**Try it:** Please print all of the records that follow with nothing altered.

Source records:
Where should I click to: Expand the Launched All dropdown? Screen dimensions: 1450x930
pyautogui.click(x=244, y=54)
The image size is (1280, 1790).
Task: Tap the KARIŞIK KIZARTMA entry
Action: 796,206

**Exercise solution:**
Where should I click to: Expand the Launched All dropdown? Screen dimensions: 1450x930
pyautogui.click(x=244, y=54)
The image size is (1280, 1790).
Task: Tap the KARIŞIK KIZARTMA entry
Action: 796,206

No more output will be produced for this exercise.